Le professeur Antelle imita ceux-ci. Il s’approcha aussi près que possible du directeur et mendia une friandise. Ce comportement indigne me causa un malaise profond, qui se transforma bientôt en une angoisse insupportable. Il était à trois pas de moi ; il me regardait et ne semblait pas me reconnaître. En vérité, son oeil, si vivifiant autrefois, avait perdu toute flamme et suggérait le même néant spirituel que celui des autres captifs. Je n’y découvrais avec terreur qu’un peu d’émoi, le même, exactement le même que suscitait la présence d’un homme habillé parmi les captifs.

Je fis un violent effort et réussis enfin à parler pour dissiper ce cauchemar.

« Professeur, dis-je, maître, c’est moi, Ulysse Mérou. Nous sommes sauvés. Je suis venu vous l’annoncer…»

Je m’arrêtai, interdit. Au son de ma voix, il avait eu le même réflexe que les hommes de la planète Soror. Il avait brusquement tendu le cou et esquissé un pas de retraite.

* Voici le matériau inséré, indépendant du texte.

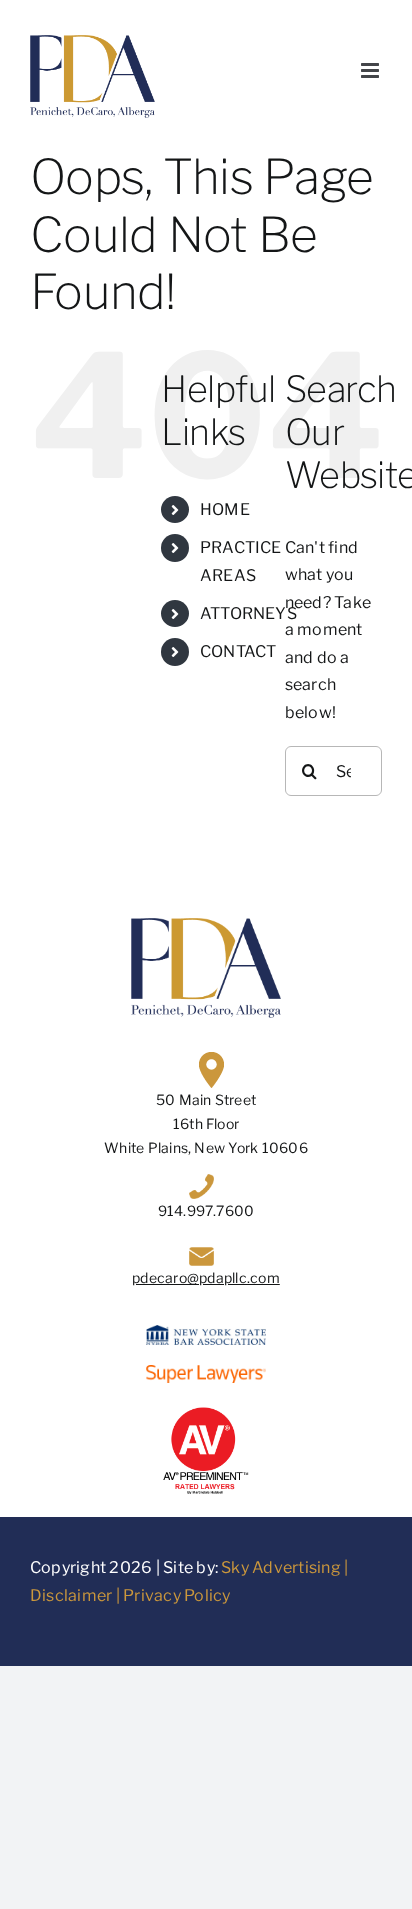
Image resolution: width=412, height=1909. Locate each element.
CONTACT (238, 651)
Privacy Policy (176, 1595)
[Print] (206, 1410)
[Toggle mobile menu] (371, 70)
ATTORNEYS (248, 613)
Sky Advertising (281, 1567)
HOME (225, 509)
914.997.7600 (206, 1210)
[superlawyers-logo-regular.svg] (206, 1372)
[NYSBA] (206, 1332)
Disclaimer (71, 1595)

« Professeur, professeur Antelle, insistai-je, éploré ; c’est moi, moi, Ulysse Mérou, votre compagnon de voyage. Je suis libre et dans quelques heures vous le serez aussi. Les singes que vous voyez là sont nos amis. Ils savent qui nous sommes et nous accueillent comme des frères. »

Il ne répondit pas une parole. Il ne manifesta pas la moindre compréhension ; mais, d’un nouveau mouvement furtif, semblable à celui d’une bête apeurée, il se recula un peu plus.

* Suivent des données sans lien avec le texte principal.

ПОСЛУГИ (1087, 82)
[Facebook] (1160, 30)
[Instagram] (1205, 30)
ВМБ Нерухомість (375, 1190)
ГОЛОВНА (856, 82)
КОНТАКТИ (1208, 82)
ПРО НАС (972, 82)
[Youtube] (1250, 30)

J’étais désespéré et les singes paraissaient fort intrigués. Cornélius fronçait le sourcil, comme lorsqu’il cherchait la solution d’un problème. Il me vint à l’esprit que le professeur, effrayé par leur présence, pouvait fort bien simuler l’inconscience. Je leur demandai de s’éloigner et de me laisser seul avec lui, ce qu’ils firent de bonne grâce. Quand ils eurent disparu, je tournai autour de la cage, pour m’approcher du point où le savant s’était réfugié et je lui parlai de nouveau.

« Maître, implorai-je, je comprends votre prudence. Je sais à quoi s’exposent les hommes de la Terre sur cette planète. Mais nous sommes seuls, je vous le jure, et vos épreuves sont terminées. C’est moi qui vous le dis, moi, votre compagnon, votre disciple, votre ami, moi, Ulysse Mérou. »

Il fit encore un saut en arrière, me lançant des regards furtifs. Alors, comme je restais là, tremblant, ne sachant plus par quels mots le toucher, sa bouche s’entrouvrit.

Avais-je enfin réussi à le convaincre ? Je le regardai, haletant d’espoir. Mais je restai muet d’horreur devant le genre de manifestation qui traduisit son émoi. J’ai dit que sa bouche s’était entrouverte ; mais ce n’était pas là le geste volontaire d’une créature qui s’apprête à parler. Il en sortit un son de gorge semblable à ceux qu’émettaient les étranges hommes de cette planète, pour exprimer la satisfaction ou la peur. Là, devant moi, sans remuer les lèvres, tandis que l’épouvante me glaçait le coeur, le professeur Antelle poussa un long ululement.

TROISIEME PARTIE

I

Je me réveillai de bonne heure, après un sommeil agité. Je me retournai trois ou quatre fois dans mon lit et me frottai les yeux avant de reprendre conscience, encore mal habitué à la vie de civilisé que je menais depuis un mois, inquiet, chaque matin, de ne pas entendre craquer la paille et de ne pas sentir le chaud contact de Nova.